_Text shown_
[llvm] 863184d - [CSSPGO] Aggregation by the last K context frames for cold profiles

via llvm-commits llvm-commits at lists.llvm.org
Mon Jun 14 10:34:13 PDT 2021


Author: wlei
Date: 2021-06-14T10:33:43-07:00
New Revision: 863184dd6920a65dd122603be7e595bc88d89e8b

URL: https://github.com/llvm/llvm-project/commit/863184dd6920a65dd122603be7e595bc88d89e8b
DIFF: https://github.com/llvm/llvm-project/commit/863184dd6920a65dd122603be7e595bc88d89e8b.diff

LOG: [CSSPGO] Aggregation by the last K context frames for cold profiles

This change provides the option to merge and aggregate cold context by the last k frames instead of context-less name. By default K = 1 means the context-less one.

This is for better perf tuning. The more selective merging and trimming will rely on llvm-profgen's preinliner.

_Stated task 1_
Print the part of the commit message that opens with the words containing "Author: wlei" and closes with "on llvm-profgen's preinliner.".

[Entries from a collection]

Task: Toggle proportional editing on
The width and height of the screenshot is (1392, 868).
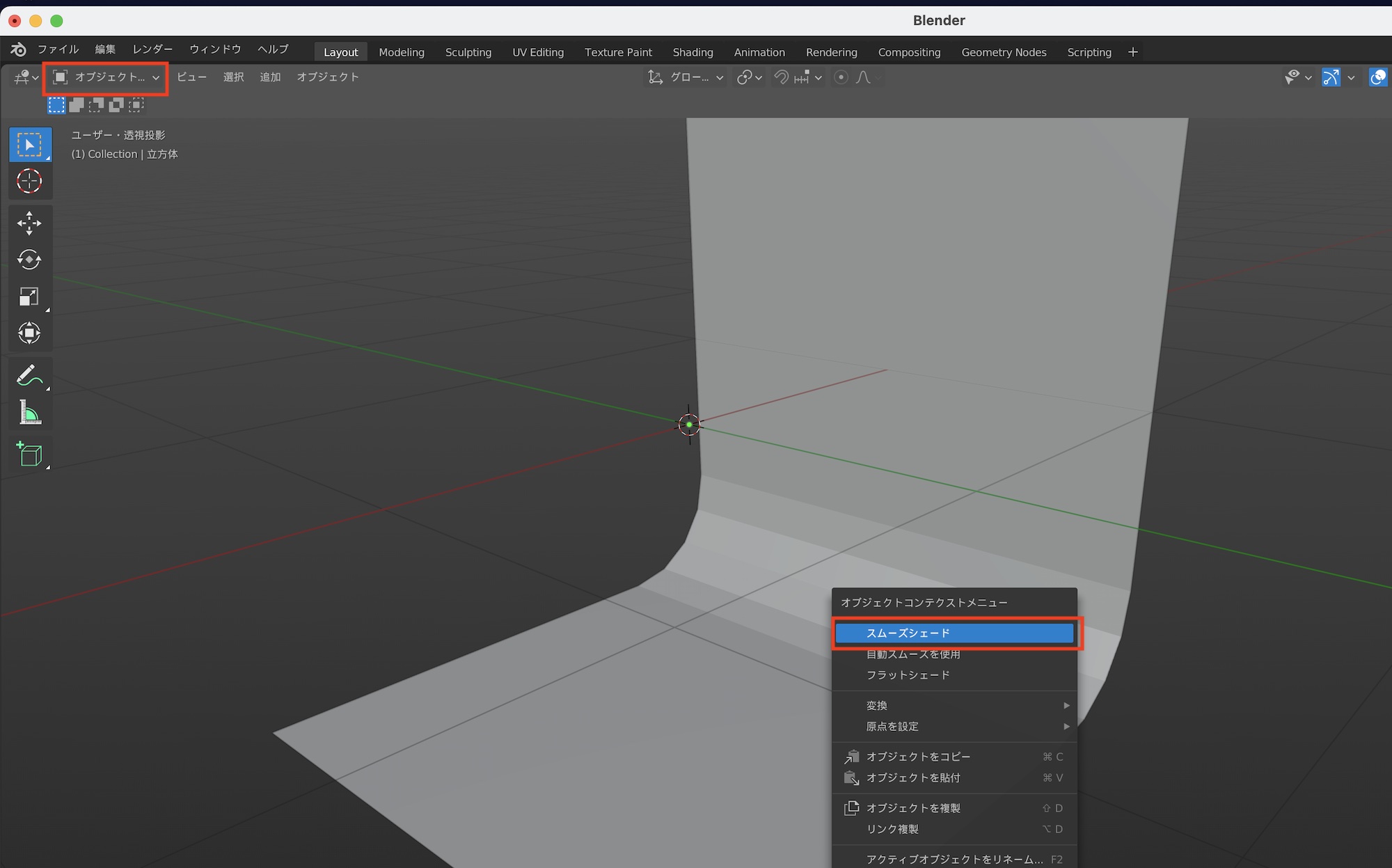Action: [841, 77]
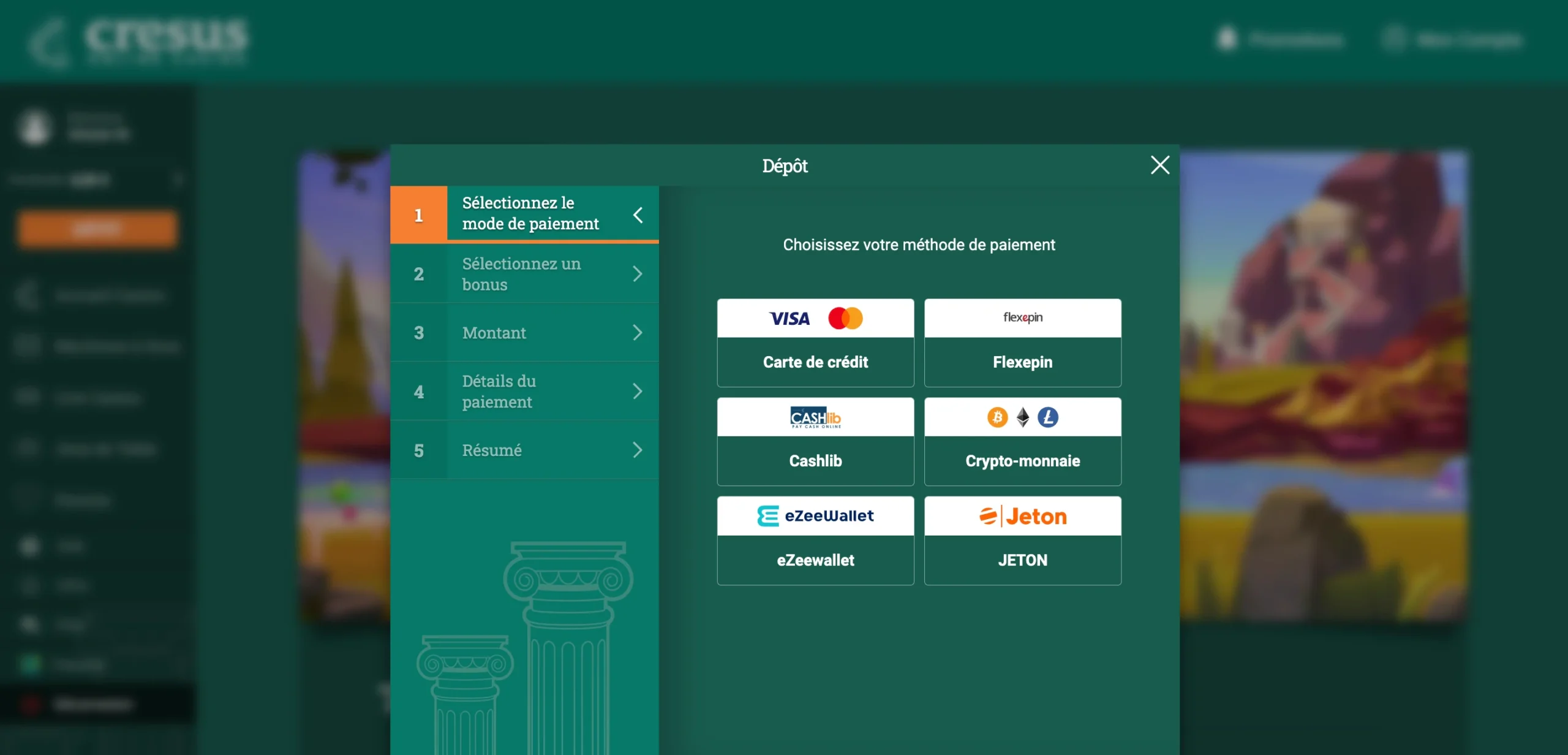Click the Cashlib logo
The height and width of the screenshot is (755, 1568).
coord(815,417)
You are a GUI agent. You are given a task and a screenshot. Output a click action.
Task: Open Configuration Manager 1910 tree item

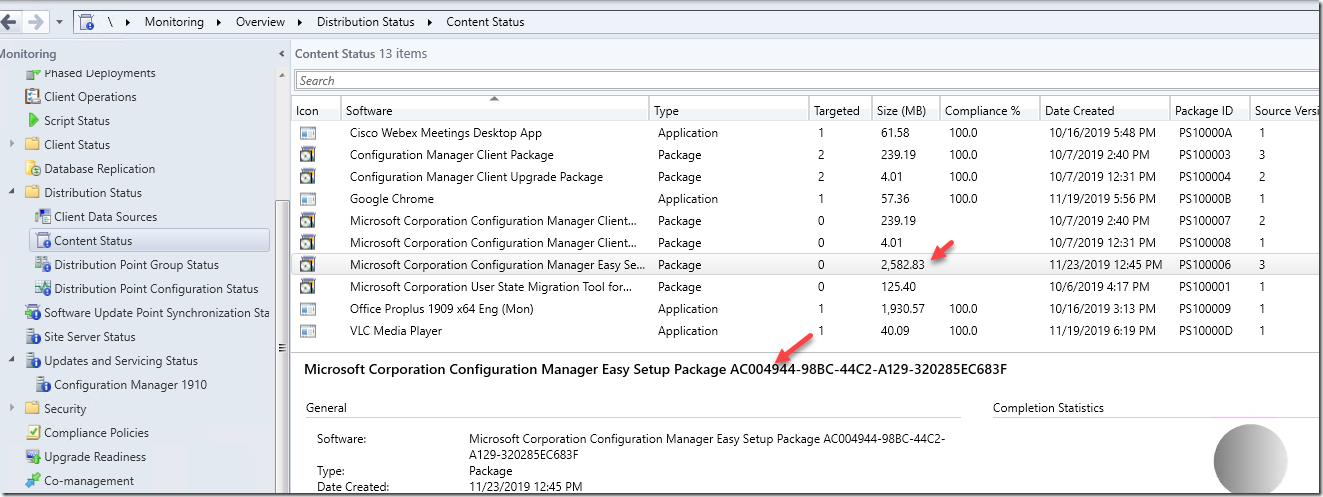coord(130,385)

==

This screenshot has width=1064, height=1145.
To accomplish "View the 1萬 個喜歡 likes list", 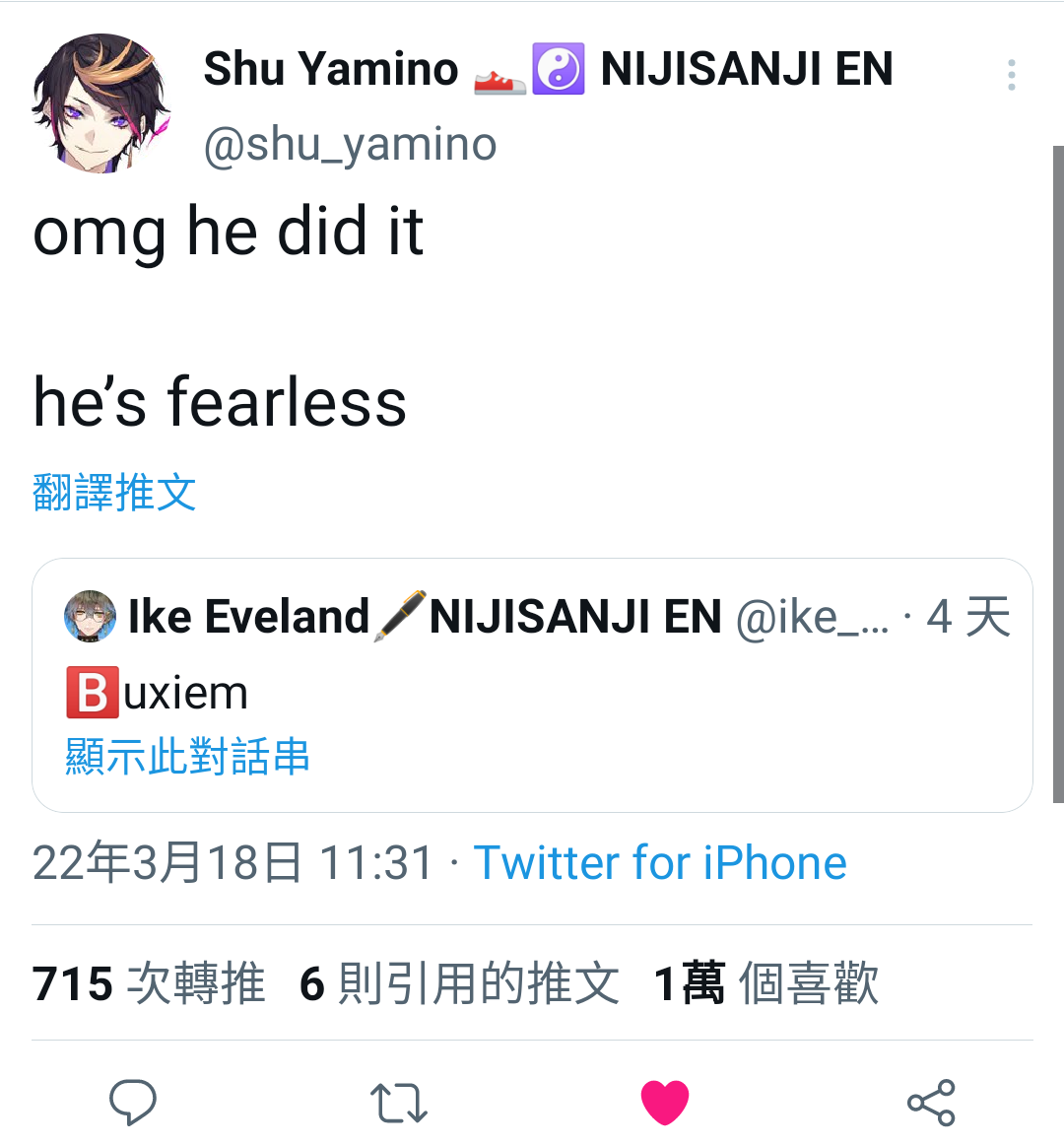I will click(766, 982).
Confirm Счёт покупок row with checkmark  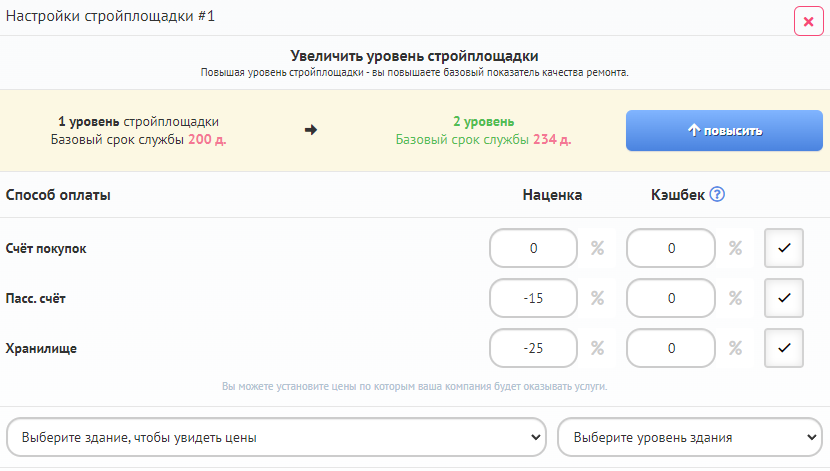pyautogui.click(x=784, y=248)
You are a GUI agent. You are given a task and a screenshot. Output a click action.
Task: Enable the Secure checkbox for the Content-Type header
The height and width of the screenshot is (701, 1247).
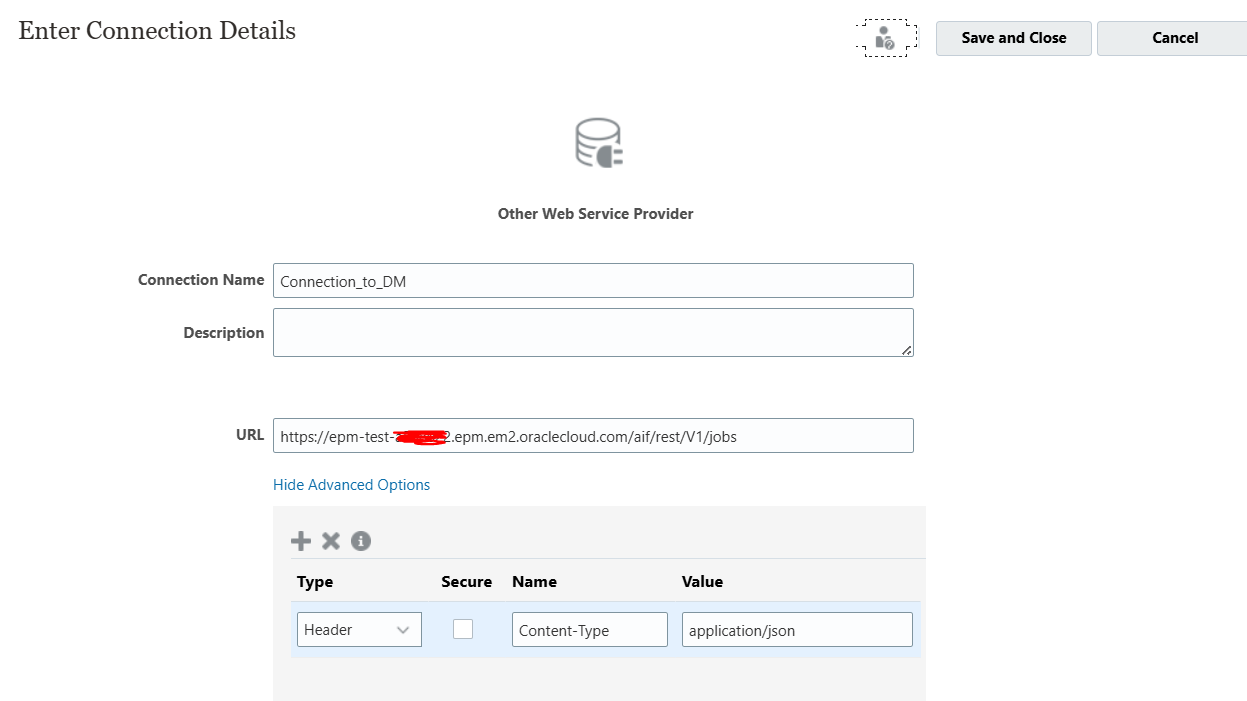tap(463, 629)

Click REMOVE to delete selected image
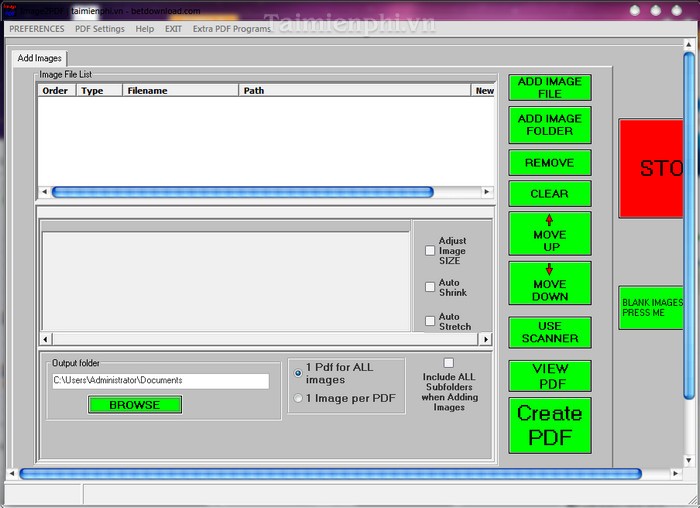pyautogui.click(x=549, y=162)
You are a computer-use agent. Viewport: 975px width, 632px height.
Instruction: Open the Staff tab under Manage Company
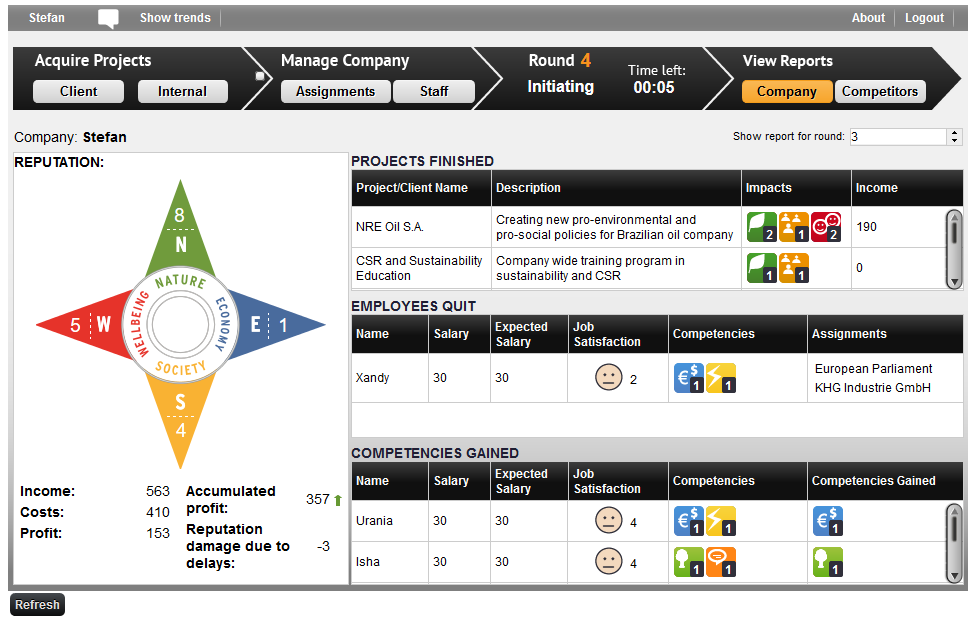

_Stated task 2_
Scale the entries from the line containing "Click REMOVE to delete selected image" through the line containing "Instruction: Open the", reproducing only those lines with their requests included. Multiply each click coordinate in the answers by 2.35 and round it to a whole number, with halves rounded up, and omit the pictures.

_Full output 1_
Author: wlei
Date: 2021-06-14T10:33:43-07:00
New Revision: 863184dd6920a65dd122603be7e595bc88d89e8b

URL: https://github.com/llvm/llvm-project/commit/863184dd6920a65dd122603be7e595bc88d89e8b
DIFF: https://github.com/llvm/llvm-project/commit/863184dd6920a65dd122603be7e595bc88d89e8b.diff

LOG: [CSSPGO] Aggregation by the last K context frames for cold profiles

This change provides the option to merge and aggregate cold context by the last k frames instead of context-less name. By default K = 1 means the context-less one.

This is for better perf tuning. The more selective merging and trimming will rely on llvm-profgen's preinliner.

_Full output 2_
Click REMOVE to delete selected image
pyautogui.click(x=1290, y=381)
You are a computer-use agent. Viewport: 975px width, 632px height.
Instruction: Open the Staff tab under Manage Company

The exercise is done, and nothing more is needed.